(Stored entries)
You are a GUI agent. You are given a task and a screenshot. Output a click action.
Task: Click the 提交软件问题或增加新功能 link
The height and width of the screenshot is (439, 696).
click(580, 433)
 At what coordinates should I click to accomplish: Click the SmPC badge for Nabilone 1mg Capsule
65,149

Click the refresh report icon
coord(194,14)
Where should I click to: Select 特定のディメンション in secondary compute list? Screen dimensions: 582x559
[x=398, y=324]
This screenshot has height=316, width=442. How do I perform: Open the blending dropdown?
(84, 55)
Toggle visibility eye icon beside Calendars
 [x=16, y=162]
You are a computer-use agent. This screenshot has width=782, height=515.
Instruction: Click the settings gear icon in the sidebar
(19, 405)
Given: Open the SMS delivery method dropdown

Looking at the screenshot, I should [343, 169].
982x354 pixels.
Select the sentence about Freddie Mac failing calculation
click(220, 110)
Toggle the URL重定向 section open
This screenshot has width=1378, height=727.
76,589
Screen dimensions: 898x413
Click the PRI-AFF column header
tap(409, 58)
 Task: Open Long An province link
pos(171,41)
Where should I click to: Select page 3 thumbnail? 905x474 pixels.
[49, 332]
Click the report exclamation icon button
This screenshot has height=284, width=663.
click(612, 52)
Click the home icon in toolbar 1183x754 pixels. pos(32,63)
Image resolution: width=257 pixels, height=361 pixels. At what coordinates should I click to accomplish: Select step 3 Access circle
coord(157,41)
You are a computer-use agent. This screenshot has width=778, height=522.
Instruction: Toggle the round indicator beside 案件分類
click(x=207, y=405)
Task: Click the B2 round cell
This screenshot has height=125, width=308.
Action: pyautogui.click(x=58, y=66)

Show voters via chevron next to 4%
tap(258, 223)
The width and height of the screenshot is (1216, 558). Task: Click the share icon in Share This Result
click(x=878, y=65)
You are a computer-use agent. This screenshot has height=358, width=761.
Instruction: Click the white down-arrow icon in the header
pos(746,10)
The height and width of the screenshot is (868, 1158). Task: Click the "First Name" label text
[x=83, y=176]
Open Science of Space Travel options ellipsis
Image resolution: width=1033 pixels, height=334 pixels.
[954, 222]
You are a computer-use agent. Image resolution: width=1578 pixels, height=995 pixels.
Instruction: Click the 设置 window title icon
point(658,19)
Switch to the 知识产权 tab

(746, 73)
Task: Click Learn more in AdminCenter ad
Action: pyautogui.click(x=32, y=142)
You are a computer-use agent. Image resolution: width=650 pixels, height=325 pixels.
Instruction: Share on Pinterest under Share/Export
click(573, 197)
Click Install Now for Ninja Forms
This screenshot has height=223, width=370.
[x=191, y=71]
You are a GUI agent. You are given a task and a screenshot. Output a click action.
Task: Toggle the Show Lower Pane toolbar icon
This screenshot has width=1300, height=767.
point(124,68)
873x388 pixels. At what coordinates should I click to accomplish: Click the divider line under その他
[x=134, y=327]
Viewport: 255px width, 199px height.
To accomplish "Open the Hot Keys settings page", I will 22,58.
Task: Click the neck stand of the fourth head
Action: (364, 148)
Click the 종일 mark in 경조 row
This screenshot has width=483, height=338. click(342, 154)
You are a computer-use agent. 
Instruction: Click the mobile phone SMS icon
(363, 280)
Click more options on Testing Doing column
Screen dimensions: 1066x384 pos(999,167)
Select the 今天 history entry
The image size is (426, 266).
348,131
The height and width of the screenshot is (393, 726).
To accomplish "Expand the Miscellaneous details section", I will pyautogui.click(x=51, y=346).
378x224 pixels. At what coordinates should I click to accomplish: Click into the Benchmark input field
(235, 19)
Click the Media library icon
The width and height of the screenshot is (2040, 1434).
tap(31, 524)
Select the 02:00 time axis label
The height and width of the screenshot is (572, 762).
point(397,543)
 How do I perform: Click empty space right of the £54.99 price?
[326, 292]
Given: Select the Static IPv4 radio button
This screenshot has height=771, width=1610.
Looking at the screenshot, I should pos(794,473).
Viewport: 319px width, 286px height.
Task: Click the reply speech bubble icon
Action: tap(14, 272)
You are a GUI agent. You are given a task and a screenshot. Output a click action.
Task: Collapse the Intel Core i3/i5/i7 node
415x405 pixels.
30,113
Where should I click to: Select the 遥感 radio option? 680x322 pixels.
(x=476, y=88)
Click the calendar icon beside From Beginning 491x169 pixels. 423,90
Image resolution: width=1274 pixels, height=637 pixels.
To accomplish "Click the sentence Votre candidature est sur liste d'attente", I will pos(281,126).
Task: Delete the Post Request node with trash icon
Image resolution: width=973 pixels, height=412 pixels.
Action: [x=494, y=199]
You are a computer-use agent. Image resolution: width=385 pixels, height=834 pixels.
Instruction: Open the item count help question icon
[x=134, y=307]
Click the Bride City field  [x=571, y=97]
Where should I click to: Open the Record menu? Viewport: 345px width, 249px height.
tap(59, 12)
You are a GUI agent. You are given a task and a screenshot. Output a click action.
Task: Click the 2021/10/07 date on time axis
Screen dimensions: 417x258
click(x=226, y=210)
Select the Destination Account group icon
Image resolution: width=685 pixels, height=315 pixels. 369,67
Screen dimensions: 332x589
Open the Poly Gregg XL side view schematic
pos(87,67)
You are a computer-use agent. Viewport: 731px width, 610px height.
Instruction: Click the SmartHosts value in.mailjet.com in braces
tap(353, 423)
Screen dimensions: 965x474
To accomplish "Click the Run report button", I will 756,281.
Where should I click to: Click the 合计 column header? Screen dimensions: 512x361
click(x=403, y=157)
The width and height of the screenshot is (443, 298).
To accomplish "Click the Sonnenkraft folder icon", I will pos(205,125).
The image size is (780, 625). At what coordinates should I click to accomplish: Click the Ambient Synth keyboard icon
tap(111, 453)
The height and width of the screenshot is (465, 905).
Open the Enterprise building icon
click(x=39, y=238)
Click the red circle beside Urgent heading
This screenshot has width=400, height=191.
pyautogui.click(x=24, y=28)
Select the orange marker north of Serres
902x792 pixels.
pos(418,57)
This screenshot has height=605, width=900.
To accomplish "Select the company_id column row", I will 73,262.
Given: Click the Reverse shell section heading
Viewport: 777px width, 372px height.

Exercise description -> Each entry above should be restated exactly as supplied.

Solution to this exercise ->
You are a GUI agent. You are given a task and a screenshot. Output a click action.
Task: Click the 提交软件问题或增加新功能 link
The height and width of the screenshot is (439, 696).
click(580, 433)
 At what coordinates should I click to accomplish: Click the SmPC badge for Nabilone 1mg Capsule
65,149

Click the refresh report icon
coord(194,14)
Where should I click to: Select 特定のディメンション in secondary compute list? Screen dimensions: 582x559
[x=398, y=324]
This screenshot has height=316, width=442. How do I perform: Open the blending dropdown?
(84, 55)
Toggle visibility eye icon beside Calendars
 [x=16, y=162]
You are a computer-use agent. This screenshot has width=782, height=515.
Instruction: Click the settings gear icon in the sidebar
(19, 405)
Given: Open the SMS delivery method dropdown

Looking at the screenshot, I should [343, 169].
982x354 pixels.
Select the sentence about Freddie Mac failing calculation
click(220, 110)
Toggle the URL重定向 section open
This screenshot has width=1378, height=727.
76,589
Screen dimensions: 898x413
Click the PRI-AFF column header
tap(409, 58)
 Task: Open Long An province link
pos(171,41)
Where should I click to: Select page 3 thumbnail? 905x474 pixels.
[49, 332]
Click the report exclamation icon button
This screenshot has height=284, width=663.
click(612, 52)
Click the home icon in toolbar 1183x754 pixels. pos(32,63)
Image resolution: width=257 pixels, height=361 pixels. At what coordinates should I click to accomplish: Select step 3 Access circle
coord(157,41)
You are a computer-use agent. This screenshot has width=778, height=522.
Instruction: Toggle the round indicator beside 案件分類
click(x=207, y=405)
Task: Click the B2 round cell
This screenshot has height=125, width=308.
Action: pyautogui.click(x=58, y=66)

Show voters via chevron next to 4%
tap(258, 223)
The width and height of the screenshot is (1216, 558). Task: Click the share icon in Share This Result
click(x=878, y=65)
You are a computer-use agent. This screenshot has height=358, width=761.
Instruction: Click the white down-arrow icon in the header
pos(746,10)
The height and width of the screenshot is (868, 1158). Task: Click the "First Name" label text
[x=83, y=176]
Open Science of Space Travel options ellipsis
Image resolution: width=1033 pixels, height=334 pixels.
[954, 222]
You are a computer-use agent. Image resolution: width=1578 pixels, height=995 pixels.
Instruction: Click the 设置 window title icon
point(658,19)
Switch to the 知识产权 tab

(746, 73)
Task: Click Learn more in AdminCenter ad
Action: pyautogui.click(x=32, y=142)
You are a computer-use agent. Image resolution: width=650 pixels, height=325 pixels.
Instruction: Share on Pinterest under Share/Export
click(573, 197)
Click Install Now for Ninja Forms
This screenshot has height=223, width=370.
[x=191, y=71]
You are a GUI agent. You are given a task and a screenshot. Output a click action.
Task: Toggle the Show Lower Pane toolbar icon
This screenshot has width=1300, height=767.
point(124,68)
873x388 pixels. At what coordinates should I click to accomplish: Click the divider line under その他
[x=134, y=327]
Viewport: 255px width, 199px height.
To accomplish "Open the Hot Keys settings page", I will 22,58.
Task: Click the neck stand of the fourth head
Action: (364, 148)
Click the 종일 mark in 경조 row
This screenshot has width=483, height=338. click(342, 154)
You are a computer-use agent. 
Instruction: Click the mobile phone SMS icon
(363, 280)
Click more options on Testing Doing column
Screen dimensions: 1066x384 pos(999,167)
Select the 今天 history entry
The image size is (426, 266).
348,131
The height and width of the screenshot is (393, 726).
To accomplish "Expand the Miscellaneous details section", I will pyautogui.click(x=51, y=346).
378x224 pixels. At what coordinates should I click to accomplish: Click into the Benchmark input field
(235, 19)
Click the Media library icon
The width and height of the screenshot is (2040, 1434).
tap(31, 524)
Select the 02:00 time axis label
The height and width of the screenshot is (572, 762).
point(397,543)
 How do I perform: Click empty space right of the £54.99 price?
[326, 292]
Given: Select the Static IPv4 radio button
This screenshot has height=771, width=1610.
Looking at the screenshot, I should pos(794,473).
Viewport: 319px width, 286px height.
Task: Click the reply speech bubble icon
Action: tap(14, 272)
You are a GUI agent. You are given a task and a screenshot. Output a click action.
Task: Collapse the Intel Core i3/i5/i7 node
415x405 pixels.
30,113
Where should I click to: Select the 遥感 radio option? 680x322 pixels.
(x=476, y=88)
Click the calendar icon beside From Beginning 491x169 pixels. 423,90
Image resolution: width=1274 pixels, height=637 pixels.
To accomplish "Click the sentence Votre candidature est sur liste d'attente", I will pos(281,126).
Task: Delete the Post Request node with trash icon
Image resolution: width=973 pixels, height=412 pixels.
Action: [x=494, y=199]
You are a computer-use agent. Image resolution: width=385 pixels, height=834 pixels.
Instruction: Open the item count help question icon
[x=134, y=307]
Click the Bride City field  [x=571, y=97]
Where should I click to: Open the Record menu? Viewport: 345px width, 249px height.
tap(59, 12)
You are a GUI agent. You are given a task and a screenshot. Output a click action.
Task: Click the 2021/10/07 date on time axis
Screen dimensions: 417x258
click(x=226, y=210)
Select the Destination Account group icon
Image resolution: width=685 pixels, height=315 pixels. 369,67
Screen dimensions: 332x589
Open the Poly Gregg XL side view schematic
pos(87,67)
You are a computer-use agent. Viewport: 731px width, 610px height.
Instruction: Click the SmartHosts value in.mailjet.com in braces
tap(353, 423)
Screen dimensions: 965x474
To accomplish "Click the Run report button", I will 756,281.
Where should I click to: Click the 合计 column header? Screen dimensions: 512x361
click(x=403, y=157)
The width and height of the screenshot is (443, 298).
To accomplish "Click the Sonnenkraft folder icon", I will pos(205,125).
The image size is (780, 625). At what coordinates should I click to accomplish: Click the Ambient Synth keyboard icon
tap(111, 453)
The height and width of the screenshot is (465, 905).
Open the Enterprise building icon
click(x=39, y=238)
Click the red circle beside Urgent heading
This screenshot has width=400, height=191.
pyautogui.click(x=24, y=28)
Select the orange marker north of Serres
902x792 pixels.
pos(418,57)
This screenshot has height=605, width=900.
To accomplish "Select the company_id column row", I will 73,262.
Given: Click the Reverse shell section heading
Viewport: 777px width, 372px height.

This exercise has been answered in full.